Some of the parameters which show significant differences in our study are as scholarship holder students with gender-wise; difference gender-wise about their career dreams; between gender-wise percentages obtained at UG level, between region-wise percentages obtained at UG level by the students; between age group-wise obtained scholarships; between age group-wise obtained UG Percentage; students and their father’s education; students and their father’s job; between gender-wise and their mother’s education; age-wise and their family size; age-wise and part-time job; region-wise and father’s education; region-wise and family size; students place of living and self library. Further, we have made analysis using chi-square Tests with the help of SPSS 22.0 software [15] and found some significant results. These are represented in the form of tables. According to region-wise study with respect to variables like place of living, do they have their own PC? Do they use internet? How much free time they have for study? It was surprising to note that there are significant differences with respect to student’s living places. These differences came because of student’s awareness to use internet. Our students are from computer science field, and hence, it is expected that they must frequently use internet. From our experimental analysis, it is found to be true. While dealing with students free time for study perspective, it has been observed that there is significant enough good time is available for study. It was assumed that in due course of studentship, he/she may get sufficient time for study rather than doing any other work. This particularly holds true as the Nanded region is not a metro city or an industrial hub. When we did gender-wise study with a variable, how much scholarship they get? It is observed that there is significance difference. Male students get more scholarship than female students. Also, we found significance among gender-wise difference in their place of living. Most of the female students preferred to live at own home or in hostels due to safety issues. Tables 1234 and 5 show these results.

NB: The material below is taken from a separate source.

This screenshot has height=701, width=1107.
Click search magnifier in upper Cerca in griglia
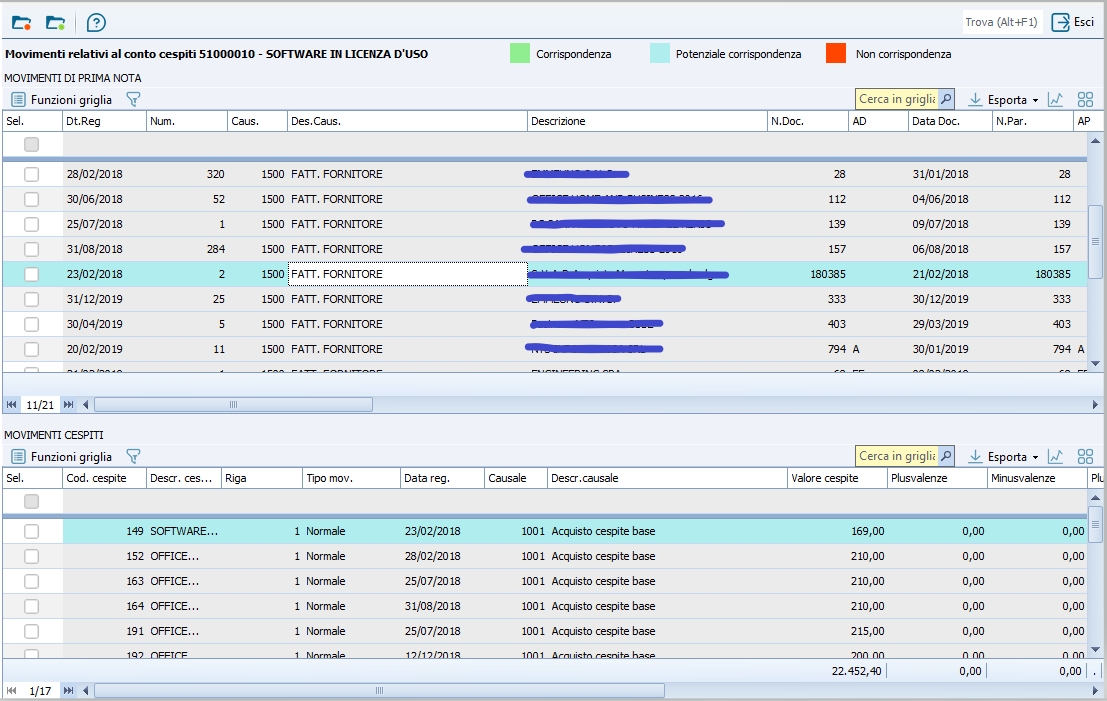946,99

Table 1 Chi-square tests analysis for region versus students having self PC
Table 2 Chi-square tests analysis for region versus place of living
Table 3 Chi-square tests analysis for region versus free time to study
Table 4 Chi-square tests analysis for region versus students having self PC
Table 5 Chi-square tests analysis for gender versus place of living

3 Conclusion

The performance of the student is fuzzy terms and it is affected by many parameters. In this study, our data reveal that it is due to the social and economical condition of students. However, no scientific evidences were there for such outcome. The study took it as challenge and it has been discovered that the student’s performance mere did not depend on his/her studious nature. This paper shows effective use of academic analytics in terms of descriptive statistics. Here, we have applied canonical correlation analysis and chi-square test to test the significance among the stated objectives and assumptions. We have finally discovered new variables, which otherwise were invisible that hampers performance of students.